> _ABOUT THIS TASK_:
Taking the line with "914x1162 pixels." as the first and the line with "Given: Click the truncation" as the last, set down exactly every line in that range from the entries below, and no more.

BEGIN INFORMATION SUPPLIED

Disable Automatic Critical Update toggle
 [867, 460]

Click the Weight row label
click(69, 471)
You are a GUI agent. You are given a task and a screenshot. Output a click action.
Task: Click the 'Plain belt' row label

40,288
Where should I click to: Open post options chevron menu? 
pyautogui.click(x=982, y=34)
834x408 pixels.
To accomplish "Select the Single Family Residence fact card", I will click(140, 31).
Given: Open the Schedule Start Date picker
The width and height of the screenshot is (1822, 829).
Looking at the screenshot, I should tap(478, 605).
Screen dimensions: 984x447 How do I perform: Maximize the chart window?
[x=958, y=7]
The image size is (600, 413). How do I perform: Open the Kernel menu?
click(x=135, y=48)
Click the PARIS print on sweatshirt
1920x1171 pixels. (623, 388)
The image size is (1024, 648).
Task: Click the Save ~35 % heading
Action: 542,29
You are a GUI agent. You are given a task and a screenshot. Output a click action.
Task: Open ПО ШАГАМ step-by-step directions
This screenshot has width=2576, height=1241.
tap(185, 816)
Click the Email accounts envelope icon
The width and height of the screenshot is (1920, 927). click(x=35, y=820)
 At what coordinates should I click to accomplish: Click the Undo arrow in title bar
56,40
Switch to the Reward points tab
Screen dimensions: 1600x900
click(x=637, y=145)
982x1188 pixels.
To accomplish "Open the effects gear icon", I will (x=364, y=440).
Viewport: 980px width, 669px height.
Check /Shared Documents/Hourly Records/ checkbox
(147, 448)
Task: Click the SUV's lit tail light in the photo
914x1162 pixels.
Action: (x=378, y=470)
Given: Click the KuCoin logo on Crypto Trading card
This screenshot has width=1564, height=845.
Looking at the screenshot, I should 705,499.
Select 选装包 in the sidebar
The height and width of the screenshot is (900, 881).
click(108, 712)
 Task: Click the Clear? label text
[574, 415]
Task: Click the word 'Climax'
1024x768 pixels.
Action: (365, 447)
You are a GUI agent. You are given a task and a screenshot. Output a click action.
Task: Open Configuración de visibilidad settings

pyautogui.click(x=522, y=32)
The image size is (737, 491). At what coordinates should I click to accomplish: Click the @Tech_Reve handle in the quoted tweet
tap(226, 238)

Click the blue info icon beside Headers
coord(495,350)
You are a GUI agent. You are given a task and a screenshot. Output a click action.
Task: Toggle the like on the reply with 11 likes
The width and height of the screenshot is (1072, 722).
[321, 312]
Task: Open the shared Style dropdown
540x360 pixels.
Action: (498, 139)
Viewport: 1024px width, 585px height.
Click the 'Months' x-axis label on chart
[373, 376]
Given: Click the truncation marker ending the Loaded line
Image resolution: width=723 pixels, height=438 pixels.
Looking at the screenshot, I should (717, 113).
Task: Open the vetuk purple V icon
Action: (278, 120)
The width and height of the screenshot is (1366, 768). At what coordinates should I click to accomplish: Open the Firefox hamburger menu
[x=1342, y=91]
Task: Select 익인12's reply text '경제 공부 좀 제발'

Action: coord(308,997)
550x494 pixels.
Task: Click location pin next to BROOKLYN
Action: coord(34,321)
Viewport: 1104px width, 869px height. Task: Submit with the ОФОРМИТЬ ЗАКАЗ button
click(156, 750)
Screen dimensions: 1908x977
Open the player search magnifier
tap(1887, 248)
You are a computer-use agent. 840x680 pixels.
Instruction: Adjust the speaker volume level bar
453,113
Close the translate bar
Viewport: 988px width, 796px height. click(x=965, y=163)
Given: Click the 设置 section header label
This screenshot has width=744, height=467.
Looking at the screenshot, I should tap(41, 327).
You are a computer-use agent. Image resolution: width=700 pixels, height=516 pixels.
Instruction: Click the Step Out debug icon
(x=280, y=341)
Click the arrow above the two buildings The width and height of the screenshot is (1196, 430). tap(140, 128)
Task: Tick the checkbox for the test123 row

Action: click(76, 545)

END INFORMATION SUPPLIED

> _RESPONSE TO THE TASK_:
914x1162 pixels.
Action: (x=378, y=470)
Given: Click the KuCoin logo on Crypto Trading card
This screenshot has width=1564, height=845.
Looking at the screenshot, I should 705,499.
Select 选装包 in the sidebar
The height and width of the screenshot is (900, 881).
click(108, 712)
 Task: Click the Clear? label text
[574, 415]
Task: Click the word 'Climax'
1024x768 pixels.
Action: (365, 447)
You are a GUI agent. You are given a task and a screenshot. Output a click action.
Task: Open Configuración de visibilidad settings

pyautogui.click(x=522, y=32)
The image size is (737, 491). At what coordinates should I click to accomplish: Click the @Tech_Reve handle in the quoted tweet
tap(226, 238)

Click the blue info icon beside Headers
coord(495,350)
You are a GUI agent. You are given a task and a screenshot. Output a click action.
Task: Toggle the like on the reply with 11 likes
The width and height of the screenshot is (1072, 722).
[321, 312]
Task: Open the shared Style dropdown
540x360 pixels.
Action: (498, 139)
Viewport: 1024px width, 585px height.
Click the 'Months' x-axis label on chart
[373, 376]
Given: Click the truncation marker ending the Loaded line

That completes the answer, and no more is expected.